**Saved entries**

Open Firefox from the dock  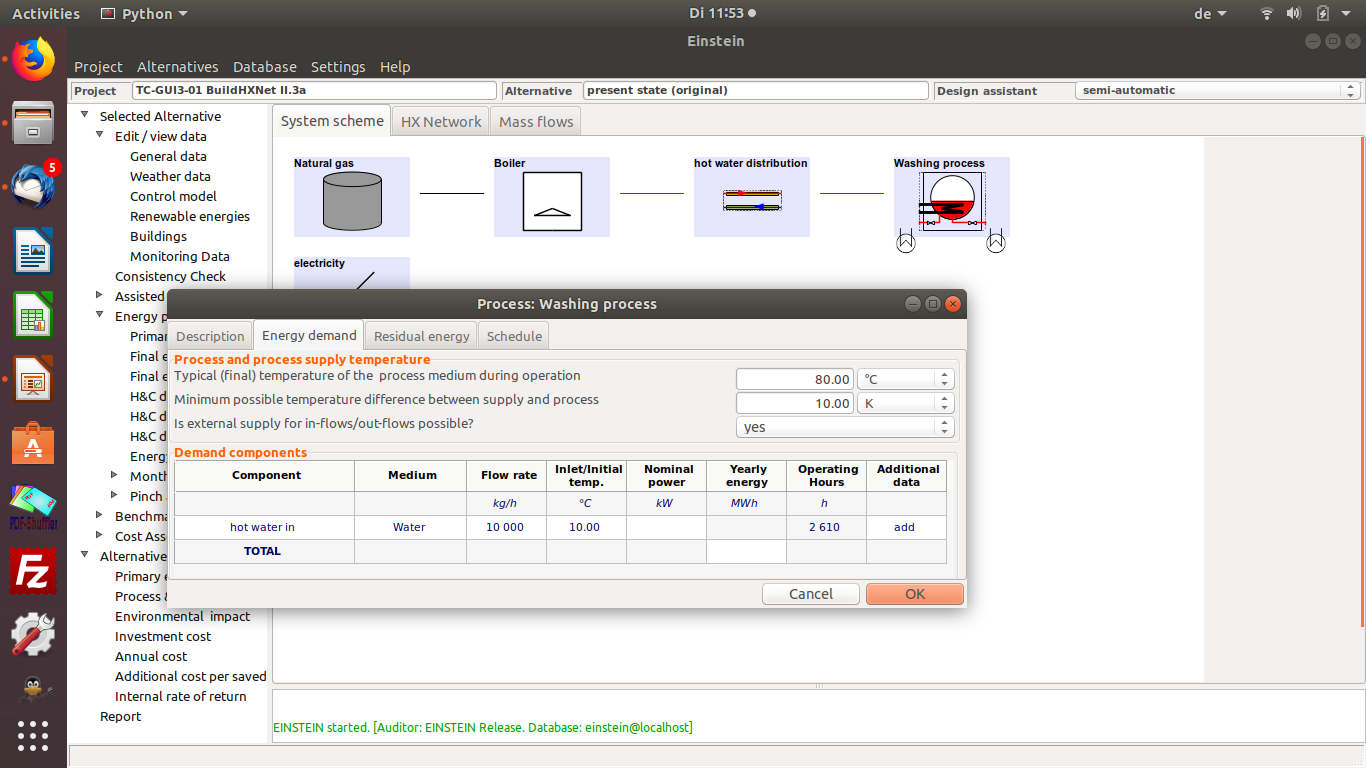point(33,61)
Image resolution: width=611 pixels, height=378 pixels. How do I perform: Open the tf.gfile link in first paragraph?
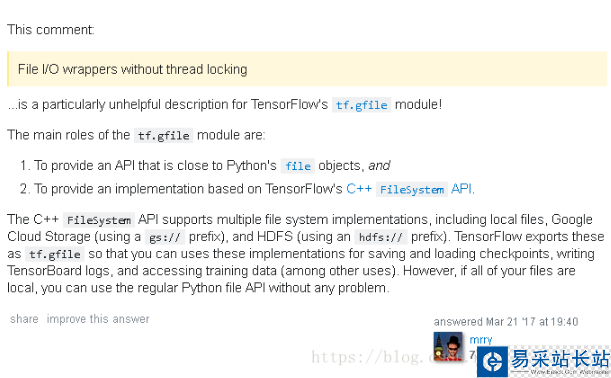(x=361, y=105)
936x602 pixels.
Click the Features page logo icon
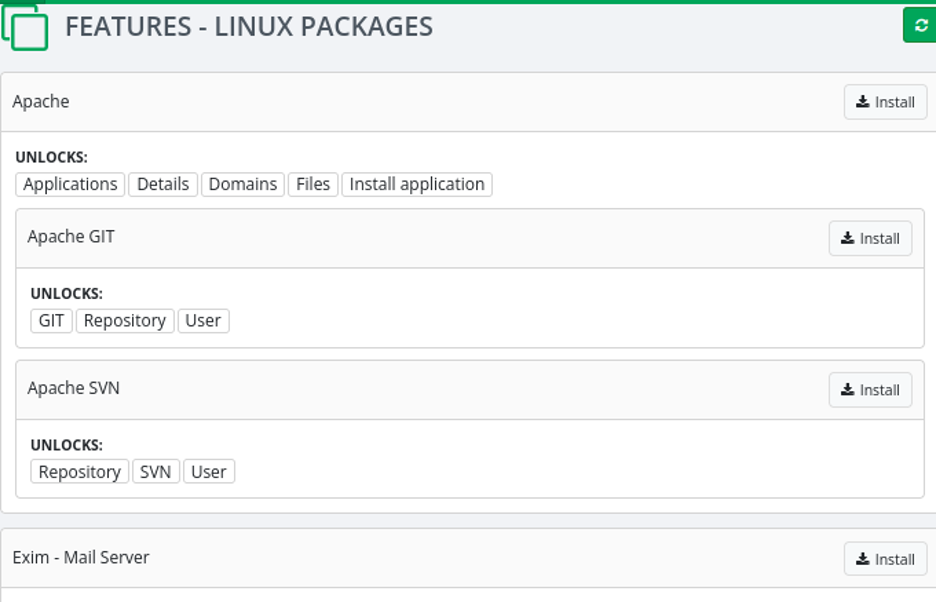(25, 27)
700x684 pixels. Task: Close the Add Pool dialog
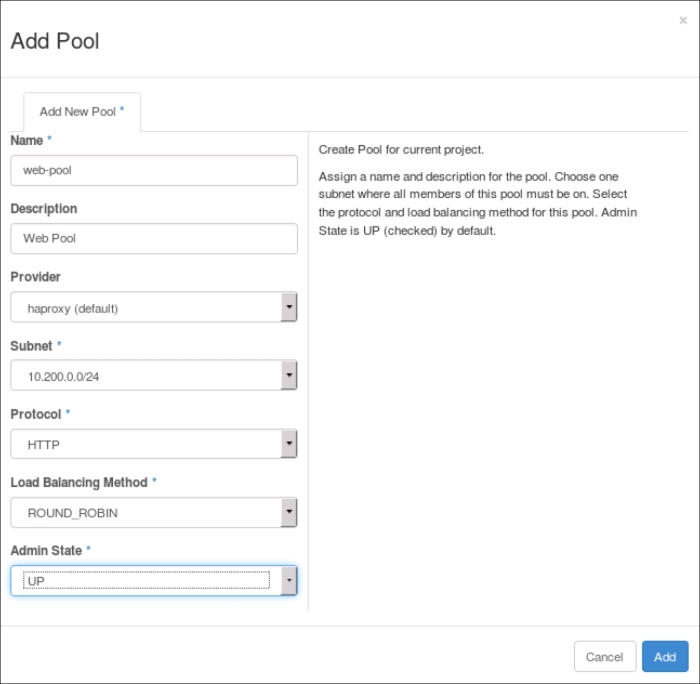tap(683, 20)
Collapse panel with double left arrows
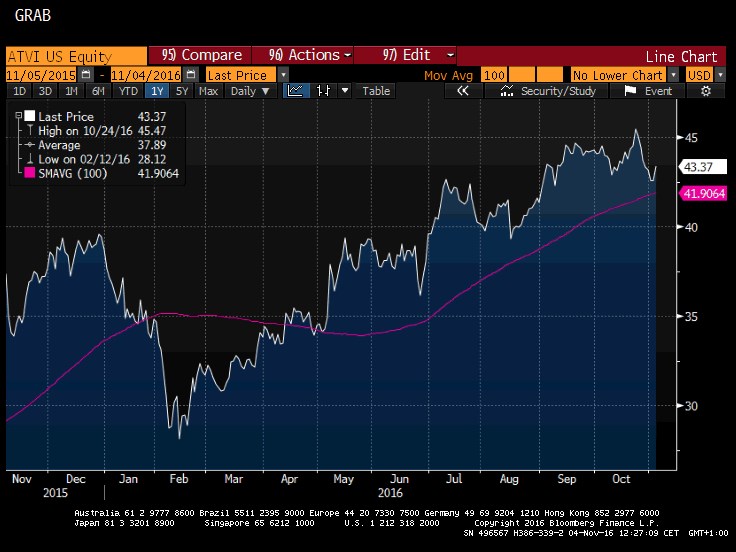 [x=463, y=91]
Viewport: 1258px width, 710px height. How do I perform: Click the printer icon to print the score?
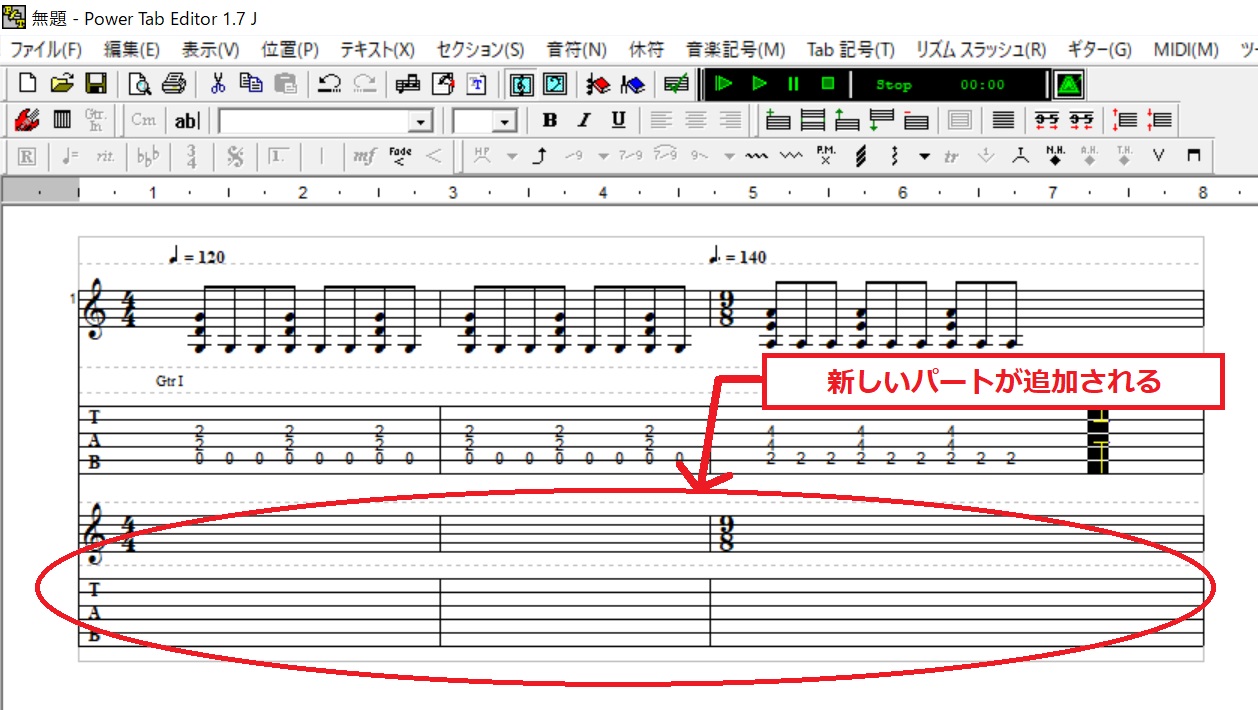[x=172, y=84]
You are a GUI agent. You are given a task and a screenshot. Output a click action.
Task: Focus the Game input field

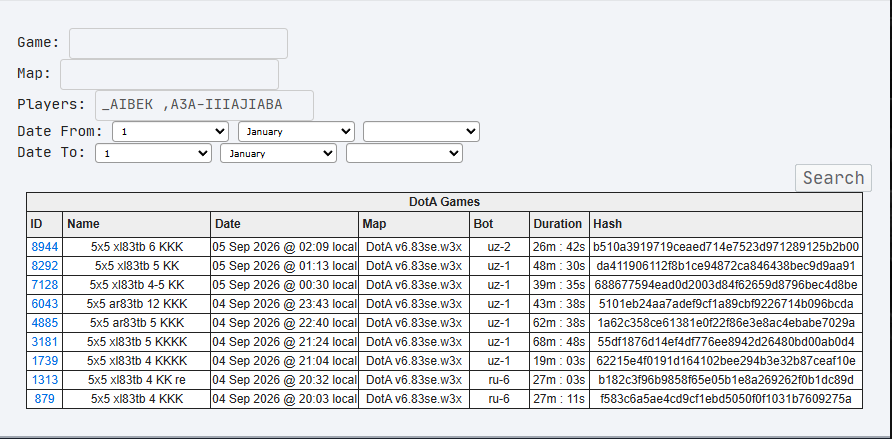pyautogui.click(x=179, y=43)
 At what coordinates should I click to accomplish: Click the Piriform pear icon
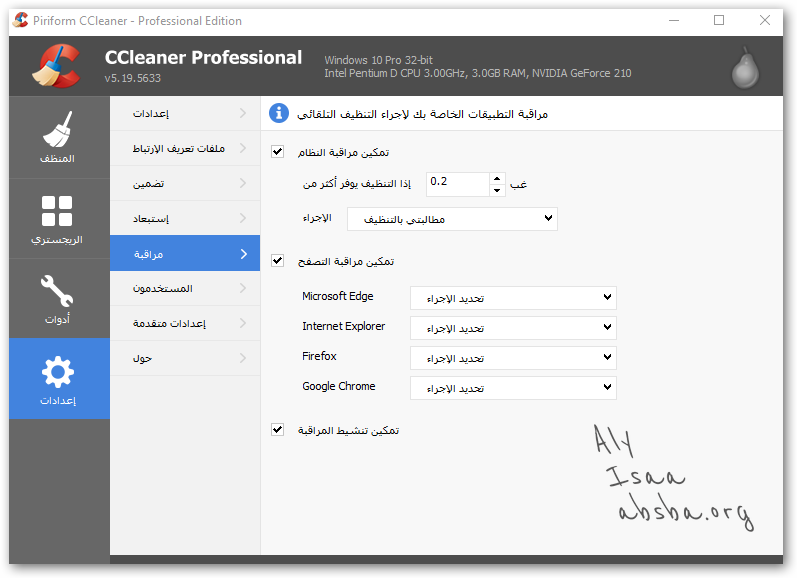tap(742, 66)
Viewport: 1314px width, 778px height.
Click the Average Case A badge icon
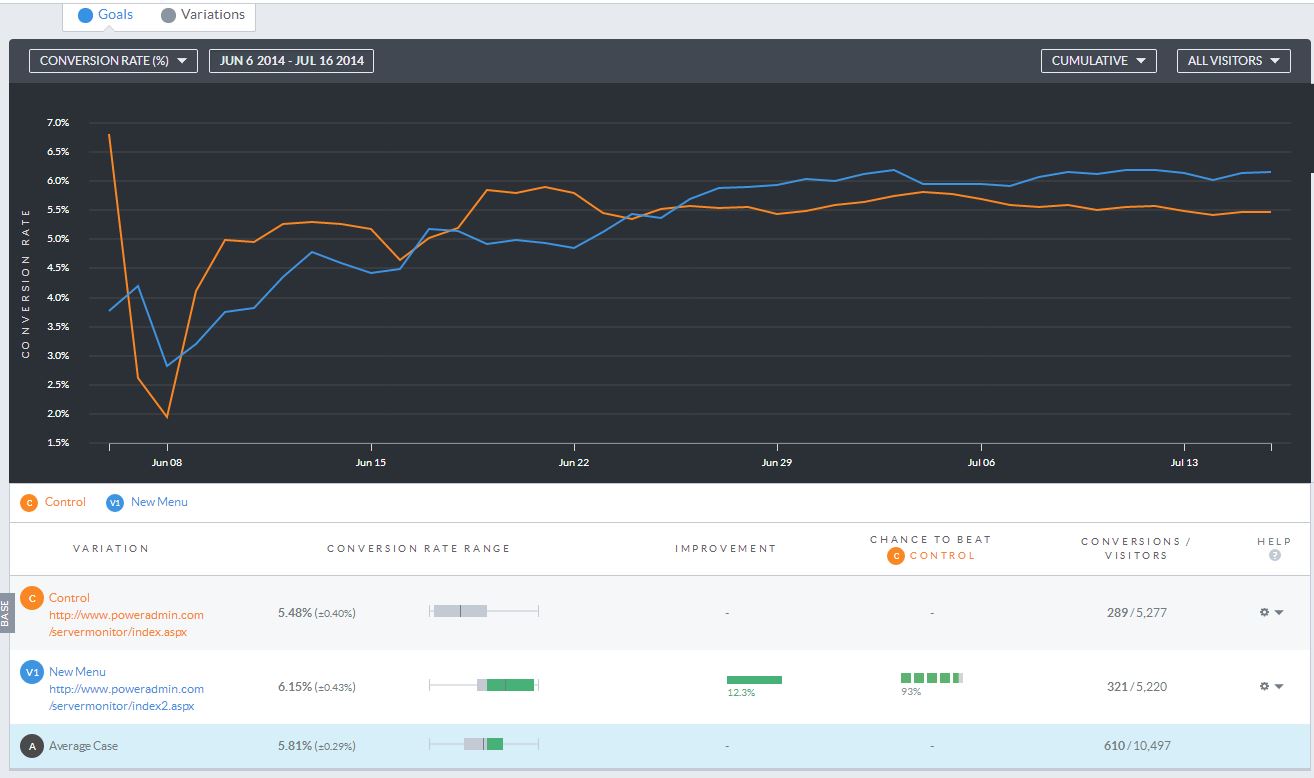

**YOUR GOAL**
Take the lines from the one holding "You are a GUI" through the final line of the records above and output them exactly, both ends included, excluding pictures.

**OUTPUT**
You are a GUI agent. You are given a task and a screenshot. Output a click action.
Task: Focus the Game input field

pyautogui.click(x=179, y=43)
 At what coordinates should I click to accomplish: Click the Piriform pear icon
tap(742, 66)
Viewport: 1314px width, 778px height.
Click the Average Case A badge icon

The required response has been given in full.